There is no such thing as perfect security. Some may even say that the best security can hope to be is the “least breached” instead of the “overall safest.” An article by Jack Danahy echoes this point and suggests that doing something to solve a security issue is not always better than doing nothing at all:
Are organizations better off when, institutionally or experientially unable to address the real or complete issue, they choose to do “what they can do”? I don’t think so. Unless there is an uncommon (all right, never-before-seen) transparency about the security conditions that are not met by a chosen solution, there are two immediate results to the selection of the incomplete solution. The first is that the pressure and organizational commitment to resolve the issue is diluted and effectively removed. The second is that there is seldom an analysis of what percentage of the original risk is actually being mitigated.
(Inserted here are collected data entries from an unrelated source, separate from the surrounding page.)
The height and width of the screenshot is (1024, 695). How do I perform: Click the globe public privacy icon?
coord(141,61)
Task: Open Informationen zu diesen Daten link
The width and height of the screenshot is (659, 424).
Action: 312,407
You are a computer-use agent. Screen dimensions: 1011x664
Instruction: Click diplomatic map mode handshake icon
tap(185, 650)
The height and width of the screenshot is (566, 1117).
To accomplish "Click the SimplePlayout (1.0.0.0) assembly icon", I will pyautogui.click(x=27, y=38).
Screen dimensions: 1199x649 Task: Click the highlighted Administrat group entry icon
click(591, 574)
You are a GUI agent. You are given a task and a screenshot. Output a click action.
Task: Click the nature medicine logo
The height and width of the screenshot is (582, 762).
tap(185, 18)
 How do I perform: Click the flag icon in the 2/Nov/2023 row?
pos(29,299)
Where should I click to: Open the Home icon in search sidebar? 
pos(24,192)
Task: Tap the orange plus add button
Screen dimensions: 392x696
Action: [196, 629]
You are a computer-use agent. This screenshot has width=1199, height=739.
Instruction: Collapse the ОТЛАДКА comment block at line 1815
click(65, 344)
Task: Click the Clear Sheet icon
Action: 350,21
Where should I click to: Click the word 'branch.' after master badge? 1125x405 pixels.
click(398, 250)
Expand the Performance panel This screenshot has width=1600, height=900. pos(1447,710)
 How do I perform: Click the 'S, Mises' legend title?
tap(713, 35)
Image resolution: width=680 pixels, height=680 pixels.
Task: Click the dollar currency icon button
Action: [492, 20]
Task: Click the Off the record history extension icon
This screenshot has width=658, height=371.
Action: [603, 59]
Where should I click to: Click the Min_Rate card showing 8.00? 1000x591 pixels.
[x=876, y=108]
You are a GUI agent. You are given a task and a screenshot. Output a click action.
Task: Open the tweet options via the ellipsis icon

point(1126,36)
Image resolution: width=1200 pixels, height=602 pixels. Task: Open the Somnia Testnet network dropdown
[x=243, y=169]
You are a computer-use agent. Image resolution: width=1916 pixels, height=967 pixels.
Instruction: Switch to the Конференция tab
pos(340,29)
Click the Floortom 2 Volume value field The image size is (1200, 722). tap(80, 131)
Danahy warns that taking the feel-good course of action can open you and your company up to a number of security risks because it gives you the feeling and satisfaction of having done something about the problem without actually having changed the problem at all. He says that, in such cases, “the organization has now taken its institutional eye off the ball, and it is feeling good about doing something.” Danahy argues that the real root of the problem is that the ultimate purpose for security adjustments is being inaccurately defined. Fixing half of a problem may sound better than not fixing any of it, but it does not help that the other half of problem is still waiting to cause trouble. Danahy uses the example of having a fever to illustrate his point. If a person has a fever, taking a few aspirin and forgetting about it instead of looking into the root of the problem is ill advised. The fever will most likely persist until the cause behind it is named and dealt with. The same goes for security issues. Calming the effects of a security issue does not make the issue go away. If the issue is left unchecked, it could potentially fester into something much more dangerous. Instead of taking the “better than nothing” approach, Danahy offers five steps that will prove to be more valuable:
- Identify the type of assessment you are trying to do.
- Define the security characteristics that are required in the software or system.
- Communicate the trade-offs that will be made in deciding on the approach.
- Force transparency for your own partners.
- Embrace the aspirational nature of the finer-grained elements of security.
Most importantly, one needs to decipher the root of a problem before one hopes to properly address it. Danahy recommends giving yourself a mental test when you are dealing with security issues. Ask yourself if what you are doing would be best characterized as “best for our organization” or “better than nothing.” Unless the organization comes out on top, nobody wins.